At the forefront of retail competition for over 100 years, grocery chains, the forerunners of supermarkets, began in Melbourne in 1881 when Frederick Cato opened a grocer's shop in North Melbourne, the first of 35 Moran & Cato's shops established in suburban Melbourne over the next decade. Independent operators responded to the advantages of grocery chains by forming buying groups such as Crooks National (1902), Crofts (1905), Nancarrows and the forerunner of the Foodland chain (1958), Melray, founded in East Prahran in 1932. In 1920 a former manager of Moran & Cato's, S.E. Dickens, established a grocery chain in Geelong. He introduced self-service in 1926 and, merging with Melbourne grocery wholesaler John Connell & Co. Ltd in the 1940s, was able to combine the competitive advantage of efficient wholesaling with limited self-service. The commercial landscape of shopping changed dramatically in the 1950s. Retail-price maintenance was almost singlehandedly destroyed in 1956 by Blackburn independent grocer Edgar Anstee, who engaged in aggressive price cutting in defiance of manufacturers' recommendations. Self-service grocers' shops expanded, accounting for 47% of metropolitan grocery sales in 1956-57 and 70% by 1968-69.
In 1960 G.J. Coles & Co., which had acquired the Dickens chain in 1948, opened Melbourne's first drive-in supermarket in Doncaster Road, Balwyn North, the precursor of its chain of New World supermarkets. An aggressive newcomer, the American Safeway, later in partnership with Woolworths, combined with a successful Pratt's Supermarket (with rooftop parking) in Frankston to launch the first of its chain in 1963. Represented in most of the new shopping malls, supermarkets quickly expanded their market share. Wholesalers no longer exclusively supplied confectionery and milk to milk bars and mixed businesses, and milk packaged in cartons appeared in supermarket dairy departments in 1969. Competition among supermarket chains was intense, however, as they scrambled for wholesale grocery price advantages and weekly price specials. The 7-Eleven and other convenience stores (1977) added to their difficulties. Safeway began campaigning for longer trading hours in 1971, arguing that it could reduce overheads if customer peaks could be smoothed out. Coles opened its first 24-hour supermarket on its original Balwyn North site in 1991.
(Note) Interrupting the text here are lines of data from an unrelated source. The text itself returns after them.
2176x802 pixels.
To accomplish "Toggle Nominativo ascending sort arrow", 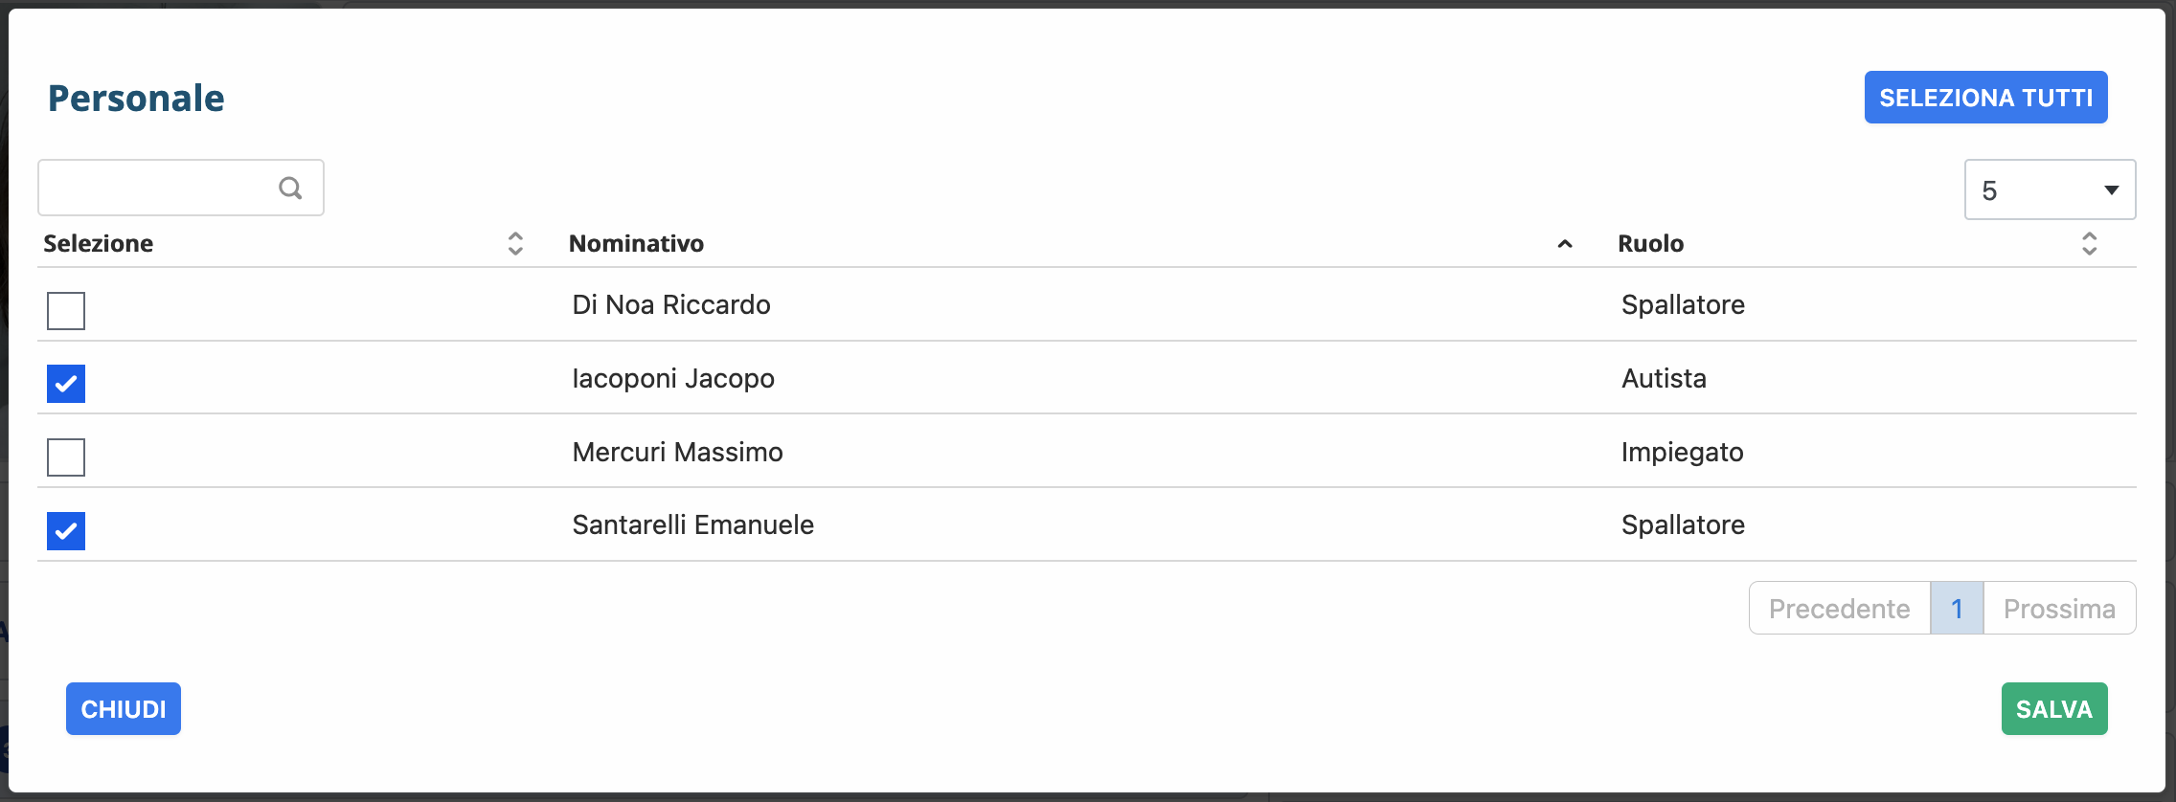I will [1565, 243].
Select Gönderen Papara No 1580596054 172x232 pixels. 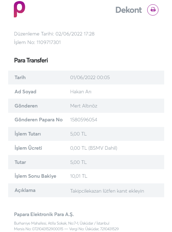84,120
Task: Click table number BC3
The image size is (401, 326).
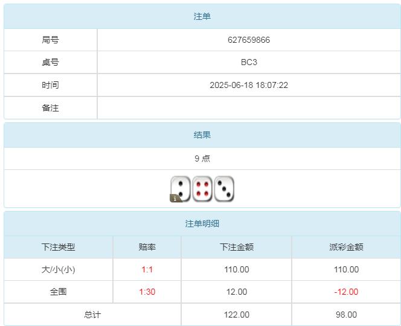Action: click(249, 62)
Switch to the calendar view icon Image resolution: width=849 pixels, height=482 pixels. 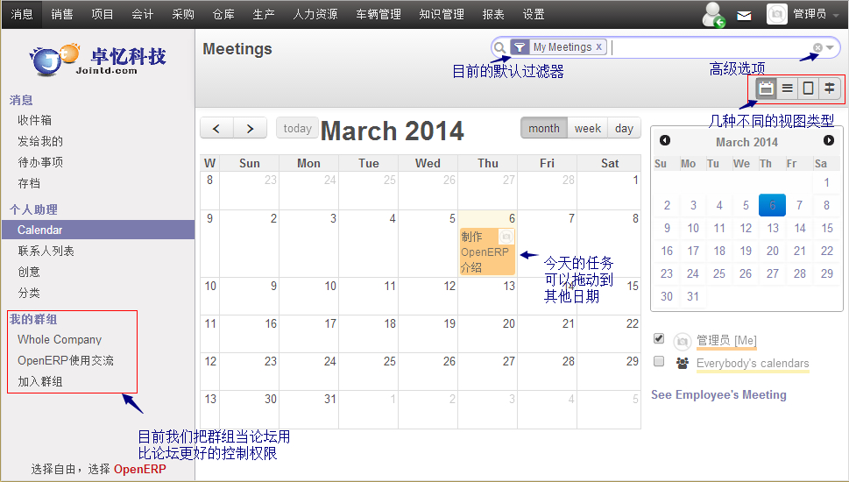pos(766,88)
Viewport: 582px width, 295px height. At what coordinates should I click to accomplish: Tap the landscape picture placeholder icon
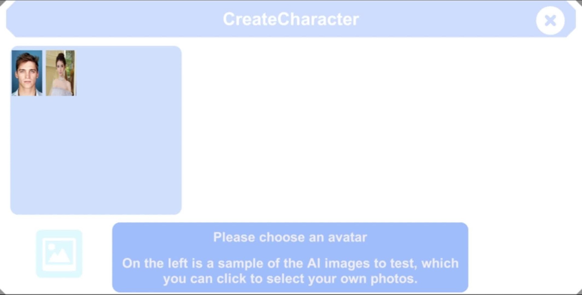pos(59,254)
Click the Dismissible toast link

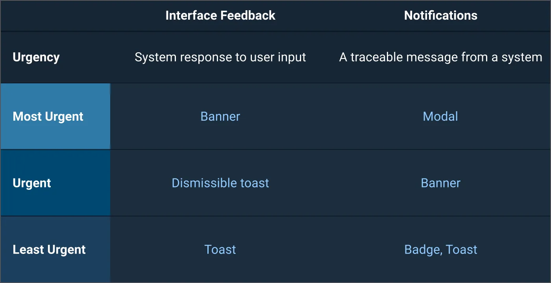(x=220, y=183)
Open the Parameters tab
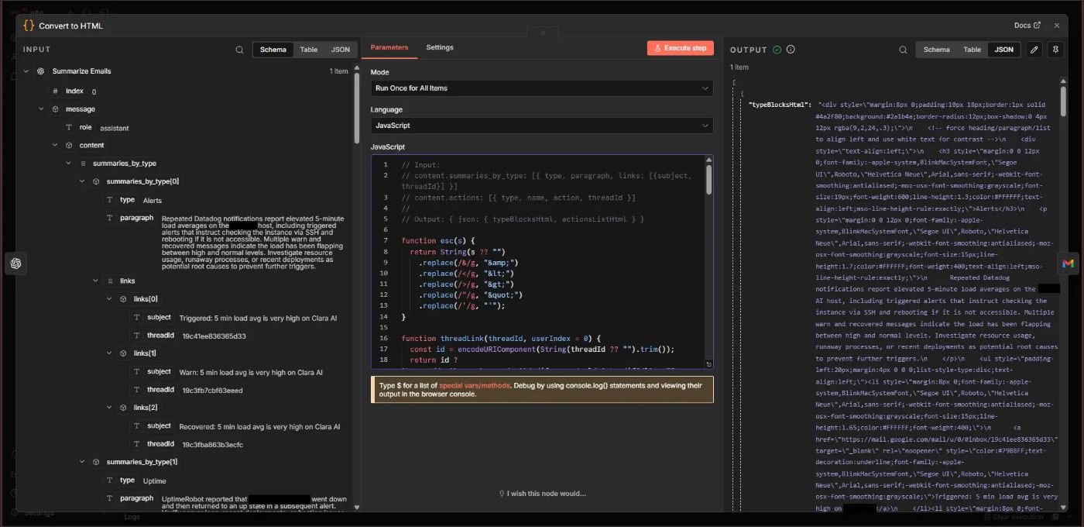 (x=389, y=48)
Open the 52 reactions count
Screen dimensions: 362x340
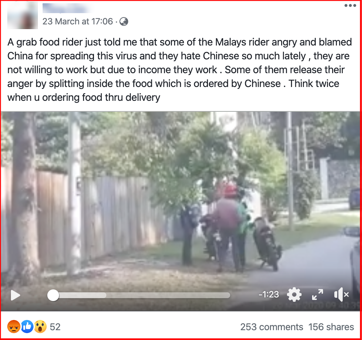[x=55, y=327]
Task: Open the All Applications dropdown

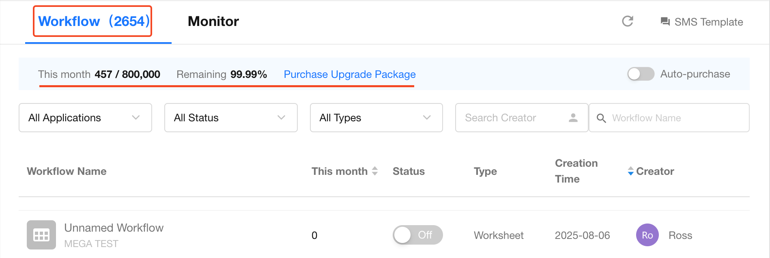Action: (85, 118)
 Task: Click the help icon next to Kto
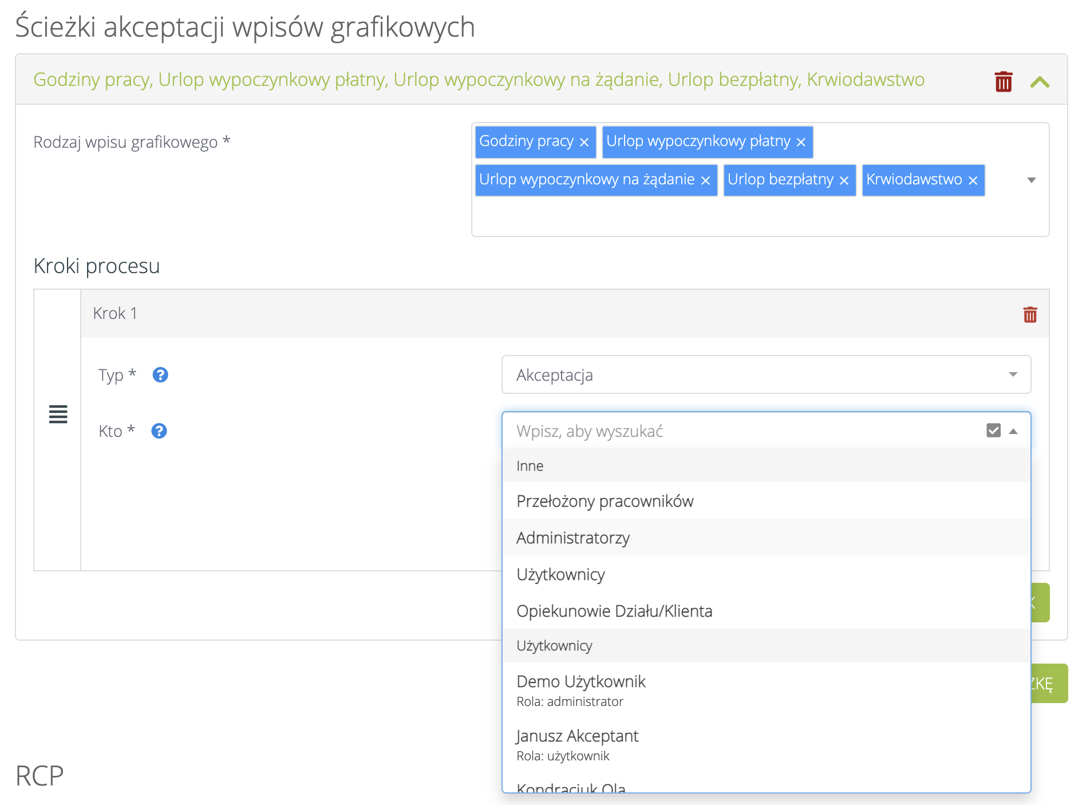tap(159, 431)
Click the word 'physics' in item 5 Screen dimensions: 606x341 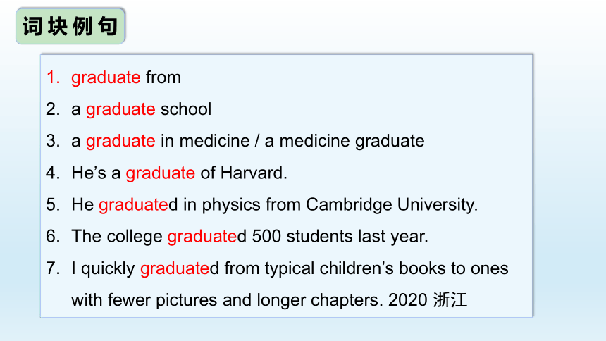[x=231, y=205]
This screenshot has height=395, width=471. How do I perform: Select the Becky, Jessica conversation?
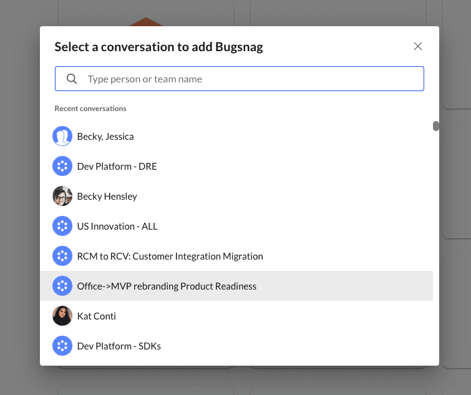click(105, 136)
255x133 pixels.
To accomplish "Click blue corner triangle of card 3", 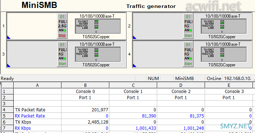I will coord(9,66).
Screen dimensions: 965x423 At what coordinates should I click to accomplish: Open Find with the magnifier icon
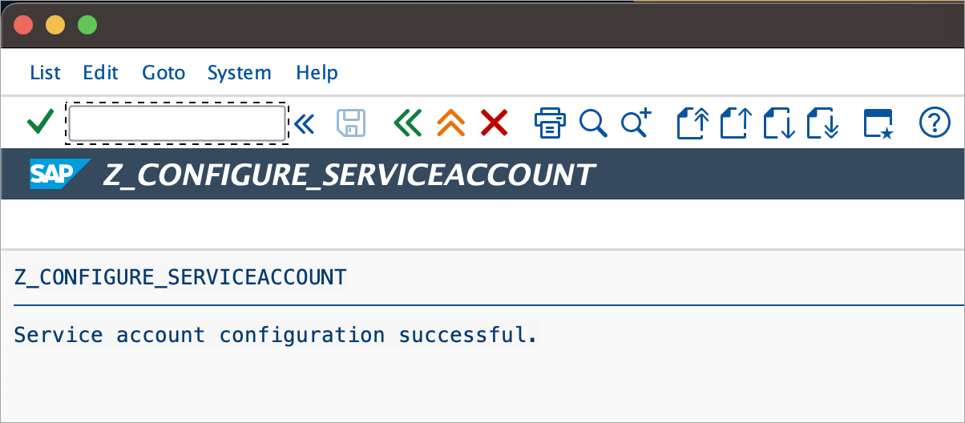593,123
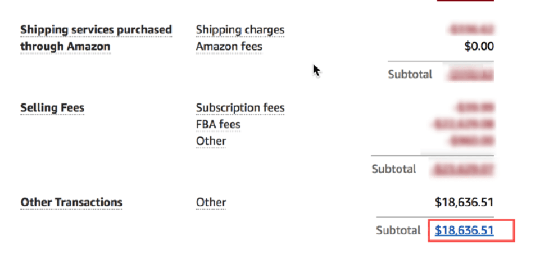
Task: Click the Shipping services purchased heading
Action: pos(96,30)
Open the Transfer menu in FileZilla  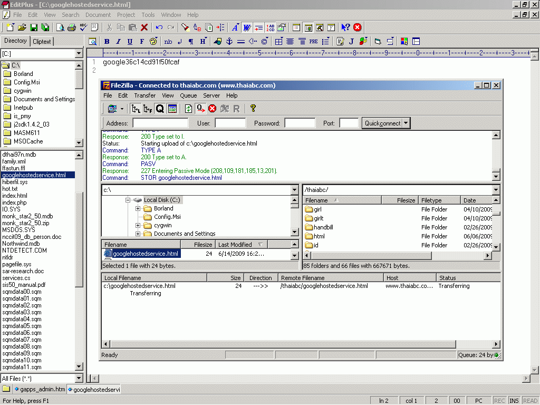tap(144, 95)
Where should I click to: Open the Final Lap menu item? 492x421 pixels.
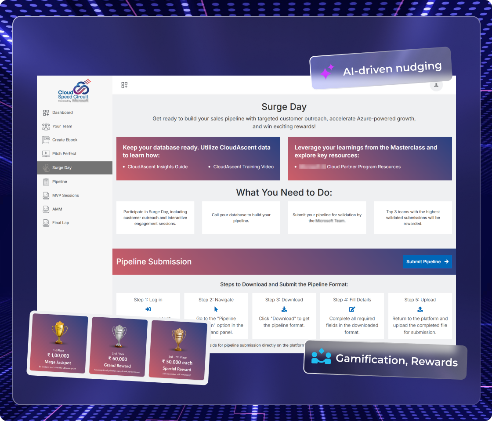tap(61, 223)
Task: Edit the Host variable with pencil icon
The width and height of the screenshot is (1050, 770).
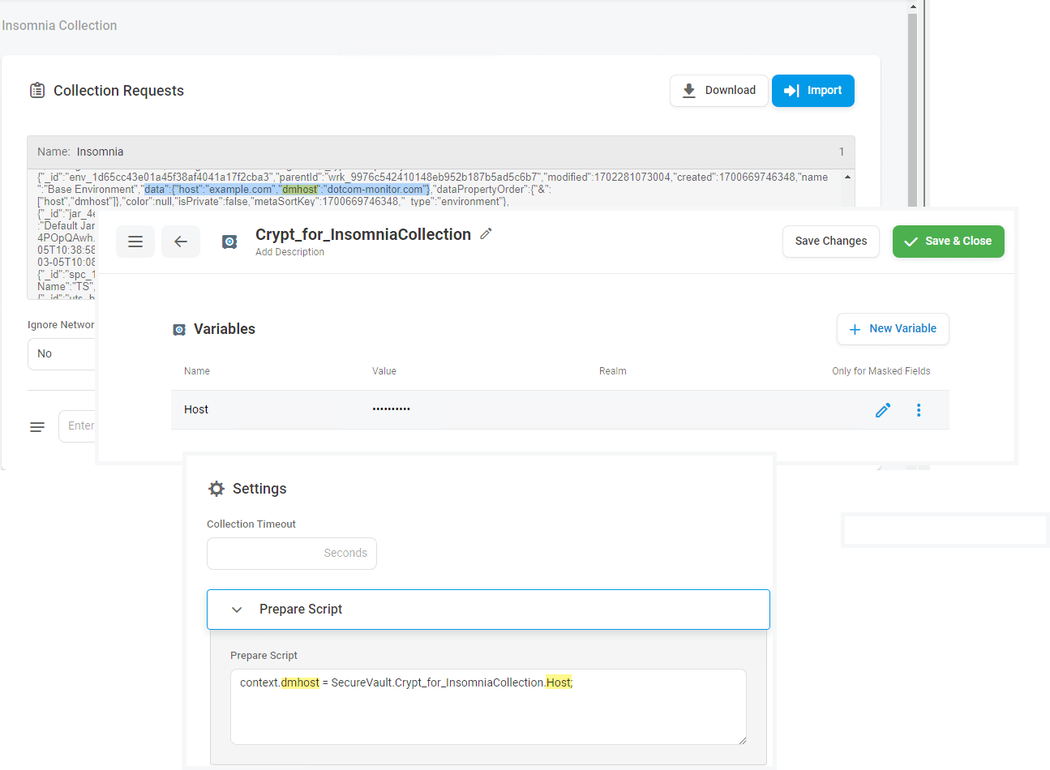Action: pos(883,410)
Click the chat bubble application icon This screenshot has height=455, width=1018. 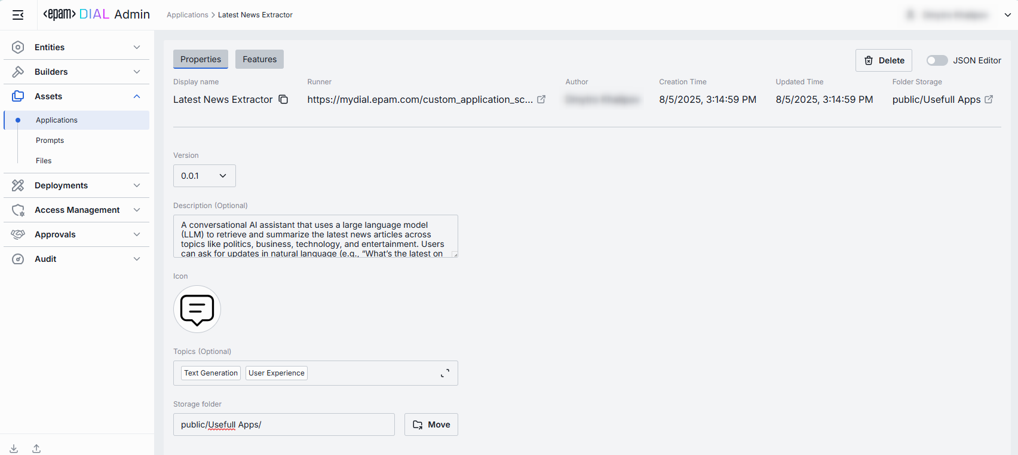pos(197,309)
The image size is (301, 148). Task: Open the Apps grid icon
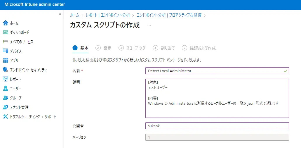[5, 61]
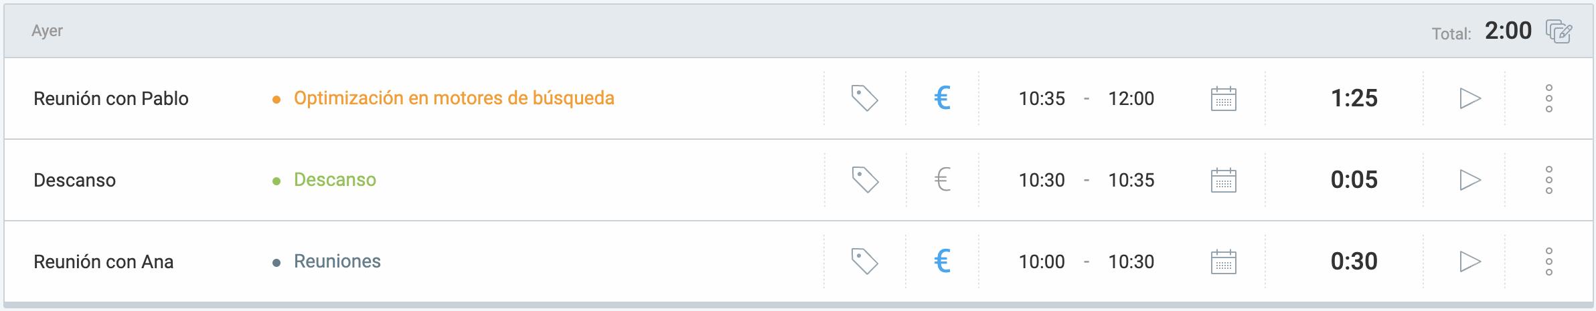Select project Optimización en motores de búsqueda
Screen dimensions: 1596x311
454,98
The success of the Franklins chain's promotion of fresh food in the early 1990s forced Safeway, Coles and the few remaining independent chains to follow suit. In-house supermarket bakeries and butchers drew further patronage from the traditional strip-shopping stores. Some supermarkets stocked semi-prepared meals, in response to successful take-away food franchises. In the late 1990s the Franklins chain failed, its outlets being divided between Safeway and Coles, and the independents at last united under one IGA banner. Safeway also picked off some of the more profitable independent outlets that had traded under the Tuckerbag banner by making offers that could not be refused. After Coles responded to Safeway's discount petrol-selling by negotiating a deal with Shell outlets, the two titans settled down to a contest over the purchase of retail liquor outlets.